Their graphic shows the same tendency of monuments being built in a time of racial struggles:
The Washington Post notes that many of these monuments where not politically neutral monuments at the time they were created; instead, the neo-confederate and white supremacist group United Daughters of the Confederacy pushed for them:
The group responsible for the majority of these memorials was the United Daughters of the Confederacy (UDC), among the most influential white women’s organizations in the South in the late 1800s and early 1900s.
The Washington Post also puts this in a historical context:
The 1890s, when the UDC was founded and monument building began in earnest, was a decade of virulent racism across the South. Not content to disenfranchise black men, Southern whites went on a lynching spree. [...]

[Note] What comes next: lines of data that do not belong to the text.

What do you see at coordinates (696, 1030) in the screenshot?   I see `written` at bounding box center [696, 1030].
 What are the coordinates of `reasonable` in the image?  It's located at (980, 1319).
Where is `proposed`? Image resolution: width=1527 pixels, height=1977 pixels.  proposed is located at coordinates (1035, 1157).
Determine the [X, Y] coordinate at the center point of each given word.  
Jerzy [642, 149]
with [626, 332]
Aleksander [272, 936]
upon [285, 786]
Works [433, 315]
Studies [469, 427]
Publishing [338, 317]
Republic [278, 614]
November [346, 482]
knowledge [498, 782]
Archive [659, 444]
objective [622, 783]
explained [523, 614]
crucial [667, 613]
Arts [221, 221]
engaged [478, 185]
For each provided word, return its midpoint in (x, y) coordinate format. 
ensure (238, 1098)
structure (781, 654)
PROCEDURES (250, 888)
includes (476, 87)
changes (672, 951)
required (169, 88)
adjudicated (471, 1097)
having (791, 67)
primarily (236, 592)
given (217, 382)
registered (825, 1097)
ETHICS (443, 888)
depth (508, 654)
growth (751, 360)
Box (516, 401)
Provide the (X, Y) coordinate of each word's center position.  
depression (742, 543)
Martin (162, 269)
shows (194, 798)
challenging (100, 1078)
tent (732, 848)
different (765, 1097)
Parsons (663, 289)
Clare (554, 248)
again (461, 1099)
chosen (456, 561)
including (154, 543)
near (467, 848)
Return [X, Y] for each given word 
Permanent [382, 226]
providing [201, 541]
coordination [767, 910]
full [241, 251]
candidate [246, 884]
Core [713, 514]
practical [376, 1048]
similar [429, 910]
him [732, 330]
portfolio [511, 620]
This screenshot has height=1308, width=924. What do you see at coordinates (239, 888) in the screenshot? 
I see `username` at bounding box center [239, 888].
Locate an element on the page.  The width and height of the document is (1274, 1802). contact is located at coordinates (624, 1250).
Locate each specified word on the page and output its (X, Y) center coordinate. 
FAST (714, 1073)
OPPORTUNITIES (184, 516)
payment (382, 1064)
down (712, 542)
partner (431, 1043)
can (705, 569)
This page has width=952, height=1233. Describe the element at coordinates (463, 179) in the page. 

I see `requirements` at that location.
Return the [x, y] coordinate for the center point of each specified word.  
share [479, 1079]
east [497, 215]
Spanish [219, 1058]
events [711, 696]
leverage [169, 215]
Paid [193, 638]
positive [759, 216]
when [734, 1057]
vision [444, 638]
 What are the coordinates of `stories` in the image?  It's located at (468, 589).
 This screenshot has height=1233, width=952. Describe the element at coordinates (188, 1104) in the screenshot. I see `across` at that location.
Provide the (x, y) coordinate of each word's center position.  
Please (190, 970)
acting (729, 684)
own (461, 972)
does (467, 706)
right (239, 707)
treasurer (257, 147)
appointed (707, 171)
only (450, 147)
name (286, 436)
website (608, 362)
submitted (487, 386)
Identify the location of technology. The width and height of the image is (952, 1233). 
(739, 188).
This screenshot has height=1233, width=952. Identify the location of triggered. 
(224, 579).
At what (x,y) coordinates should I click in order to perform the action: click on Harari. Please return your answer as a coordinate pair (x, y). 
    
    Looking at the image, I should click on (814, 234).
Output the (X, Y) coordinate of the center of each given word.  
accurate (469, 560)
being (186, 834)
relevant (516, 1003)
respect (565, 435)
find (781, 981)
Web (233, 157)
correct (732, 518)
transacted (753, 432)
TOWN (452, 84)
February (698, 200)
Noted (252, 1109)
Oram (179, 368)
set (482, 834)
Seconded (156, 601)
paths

Amid that brutality, the pace of Confederate monument construction quickened. The UDC and other like-minded heritage organizations were intent on honoring the Confederate generation and establishing a revisionist history of what they called the War Between the States. According to this Lost Cause mythology, the South went to war to defend states’ rights, slavery was essentially a benevolent institution that imparted Christianity to African “savages,”[...]. The Daughters regarded the Ku Klux Klan [...] as a heroic organization, necessary to return order to the South. Order, of course, meant the use of violence to subdue newly freed blacks.
During the era of Jim Crow, Confederate monuments could be placed most anywhere. Some were in cemeteries or parks, but far more were erected on the grounds of local and state courthouses. These monuments, then, not only represented reverence for soldiers who fought in a war to defend slavery, they also made a very pointed statement about the rule of white supremacy: All who enter the courthouse are subject to the laws of white men.
The Business Insider interviewed various historians who agree that the statues were an attempt at historical revisionism:
Soon enough, however, "... public monuments became a central means of rewriting history from the Confederate perspective [...]
Whittenburg said the monuments tend to come from attempts by the political and business elite to "re-enforce or reinvigorate their claim to authority."